This is the title I chose for my personal blog, which is meant to give me an outlet for one of my favorite crafts – writing – plus to use an image from my favorite sport, golf. Out of college, my first job was as a reporter for the Daily Astorian in Astoria, Oregon, and I went on from there to practice writing in all of my professional positions, including as press secretary in Washington, D.C. for a Democrat Congressman from Oregon (Les AuCoin), as an Oregon state government manager in Salem and Portland, as press secretary for Oregon’s last Republican governor (Vic Atiyeh), and as a private sector lobbyist. This blog also allows me to link another favorite pastime – politics and the art of developing public policy – to what I write. I could have called this blog “Middle Ground,” for that is what I long for in both politics and golf. The middle ground is often where the best public policy decisions lie. And it is where you want to be on a golf course.
Forgive me for writing about myself. Better, I guess, that another blog devoted to Donald Trump.
Forgive me for writing about…myself.
But, with time on my hands these days, I have found myself recalling my experience as a state lobbyist.
One of the memories are some of the sayings I used to advocate for my clients.
Here is a brief summary:
- That’s the first step down a slippery slope: This was a phrase I sometimes used to indicate that doing one thing could lead to another thing and the result would be the bad news of falling to the bottom. I advocated, don’t take the first step.
- That’s like a circular firing squad: This was a phrase I used – not very often, perhaps – to indicate that taking a certain action without adequate thought could lead to more than one victim.
- That’s like ready, shoot, aim: Similar to the phrase above, this was meant to indicate that a proposed action had not been vetted sufficiently.
- What goes around comes around. This was a phrase used by legislators and lobbyists alike to indicate that one individual action often was not the end. What went around often came back in another form. It served to be a good reminder that individual actions are not just that – individual.
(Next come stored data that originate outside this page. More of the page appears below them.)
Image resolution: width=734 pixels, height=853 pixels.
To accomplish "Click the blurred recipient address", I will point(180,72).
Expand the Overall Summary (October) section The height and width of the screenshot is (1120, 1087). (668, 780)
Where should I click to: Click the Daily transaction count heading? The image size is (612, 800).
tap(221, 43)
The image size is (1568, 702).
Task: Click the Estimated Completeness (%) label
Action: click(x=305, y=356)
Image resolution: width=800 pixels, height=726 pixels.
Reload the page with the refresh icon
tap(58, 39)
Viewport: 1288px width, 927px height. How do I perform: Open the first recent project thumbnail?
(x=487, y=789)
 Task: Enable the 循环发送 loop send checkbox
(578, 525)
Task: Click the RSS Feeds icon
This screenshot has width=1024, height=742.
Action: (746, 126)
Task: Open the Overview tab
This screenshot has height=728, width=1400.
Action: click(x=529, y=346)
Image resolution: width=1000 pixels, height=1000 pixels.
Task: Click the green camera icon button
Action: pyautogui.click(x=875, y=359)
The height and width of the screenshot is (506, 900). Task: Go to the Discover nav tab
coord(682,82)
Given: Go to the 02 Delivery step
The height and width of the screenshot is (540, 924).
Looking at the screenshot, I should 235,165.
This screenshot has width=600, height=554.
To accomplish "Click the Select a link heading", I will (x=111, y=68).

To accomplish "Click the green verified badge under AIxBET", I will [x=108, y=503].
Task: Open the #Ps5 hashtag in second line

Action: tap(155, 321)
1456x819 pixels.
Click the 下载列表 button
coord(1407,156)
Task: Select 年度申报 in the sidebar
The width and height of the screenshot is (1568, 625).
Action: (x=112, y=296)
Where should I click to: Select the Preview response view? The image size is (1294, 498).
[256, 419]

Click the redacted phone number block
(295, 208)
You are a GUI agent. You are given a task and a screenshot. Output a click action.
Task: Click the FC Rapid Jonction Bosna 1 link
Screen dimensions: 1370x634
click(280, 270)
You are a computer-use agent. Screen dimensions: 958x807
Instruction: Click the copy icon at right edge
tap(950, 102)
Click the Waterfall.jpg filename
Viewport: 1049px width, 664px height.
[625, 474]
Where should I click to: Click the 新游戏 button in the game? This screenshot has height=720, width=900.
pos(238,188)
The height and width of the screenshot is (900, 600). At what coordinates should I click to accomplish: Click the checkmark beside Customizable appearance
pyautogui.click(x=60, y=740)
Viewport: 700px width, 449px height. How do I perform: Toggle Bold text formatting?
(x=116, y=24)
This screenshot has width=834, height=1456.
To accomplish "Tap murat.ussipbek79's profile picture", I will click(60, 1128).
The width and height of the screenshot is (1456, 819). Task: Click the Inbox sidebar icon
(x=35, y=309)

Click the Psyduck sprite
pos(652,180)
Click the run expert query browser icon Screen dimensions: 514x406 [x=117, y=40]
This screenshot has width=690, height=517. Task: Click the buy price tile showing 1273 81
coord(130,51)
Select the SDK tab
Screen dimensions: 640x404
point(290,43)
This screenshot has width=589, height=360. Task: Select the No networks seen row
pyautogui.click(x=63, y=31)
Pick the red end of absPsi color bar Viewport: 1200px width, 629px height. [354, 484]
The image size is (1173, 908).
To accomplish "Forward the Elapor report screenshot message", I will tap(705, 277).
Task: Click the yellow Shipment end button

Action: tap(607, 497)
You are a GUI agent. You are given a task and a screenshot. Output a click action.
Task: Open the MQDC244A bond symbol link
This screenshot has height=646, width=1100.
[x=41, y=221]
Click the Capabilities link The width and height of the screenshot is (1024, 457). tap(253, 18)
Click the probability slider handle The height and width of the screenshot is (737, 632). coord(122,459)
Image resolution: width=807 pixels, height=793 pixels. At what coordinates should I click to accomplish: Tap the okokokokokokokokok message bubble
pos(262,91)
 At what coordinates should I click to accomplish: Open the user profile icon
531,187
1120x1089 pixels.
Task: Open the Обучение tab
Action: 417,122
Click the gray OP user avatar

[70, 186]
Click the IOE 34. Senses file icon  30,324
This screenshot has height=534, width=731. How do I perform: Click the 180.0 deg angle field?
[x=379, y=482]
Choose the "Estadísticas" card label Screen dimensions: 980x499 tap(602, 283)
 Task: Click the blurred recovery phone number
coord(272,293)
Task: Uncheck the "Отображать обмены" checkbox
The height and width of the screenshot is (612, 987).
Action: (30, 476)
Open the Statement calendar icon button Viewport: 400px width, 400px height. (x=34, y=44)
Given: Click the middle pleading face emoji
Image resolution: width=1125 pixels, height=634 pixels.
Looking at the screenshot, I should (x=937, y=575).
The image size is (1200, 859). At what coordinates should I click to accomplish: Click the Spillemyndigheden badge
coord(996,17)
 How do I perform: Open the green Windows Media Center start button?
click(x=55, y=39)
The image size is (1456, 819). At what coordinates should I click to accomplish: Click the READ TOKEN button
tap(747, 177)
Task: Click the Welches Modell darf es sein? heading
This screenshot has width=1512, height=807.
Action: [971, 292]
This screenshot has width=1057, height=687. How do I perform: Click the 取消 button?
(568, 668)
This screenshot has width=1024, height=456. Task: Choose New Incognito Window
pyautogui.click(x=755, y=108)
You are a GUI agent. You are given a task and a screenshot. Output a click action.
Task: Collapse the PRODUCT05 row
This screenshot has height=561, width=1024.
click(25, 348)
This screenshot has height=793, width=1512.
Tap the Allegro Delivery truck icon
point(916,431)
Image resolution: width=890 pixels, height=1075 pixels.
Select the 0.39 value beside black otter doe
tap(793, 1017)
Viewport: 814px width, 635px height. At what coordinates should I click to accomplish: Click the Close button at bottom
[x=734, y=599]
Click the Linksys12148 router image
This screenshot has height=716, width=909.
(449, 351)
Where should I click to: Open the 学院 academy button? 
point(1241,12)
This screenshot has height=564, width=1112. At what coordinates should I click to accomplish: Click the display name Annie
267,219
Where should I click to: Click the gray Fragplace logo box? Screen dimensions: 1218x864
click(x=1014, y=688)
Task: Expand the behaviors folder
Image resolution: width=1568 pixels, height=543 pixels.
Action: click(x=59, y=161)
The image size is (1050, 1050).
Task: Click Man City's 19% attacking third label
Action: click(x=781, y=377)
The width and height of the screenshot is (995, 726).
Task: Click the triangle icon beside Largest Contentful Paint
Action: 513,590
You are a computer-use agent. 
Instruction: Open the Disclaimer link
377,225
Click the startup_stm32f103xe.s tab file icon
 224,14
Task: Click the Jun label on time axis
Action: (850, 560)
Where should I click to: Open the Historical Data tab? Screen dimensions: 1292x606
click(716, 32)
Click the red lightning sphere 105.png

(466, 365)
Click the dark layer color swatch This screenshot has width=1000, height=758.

- Your word is your bond: For me, this was less a saying than an aspiration. I conclude with the phrase because I thought it was a good mark of a successful, effective lobbyist – someone you could trust to stick to his or her word. And, if you said one thing at one time and then learned something new, you could buttress your credibility by correcting the record, indicating again that “your word was your bond.”
Think of this phrase.
It would be good if it marked, not only lobbyists, but all of us in society.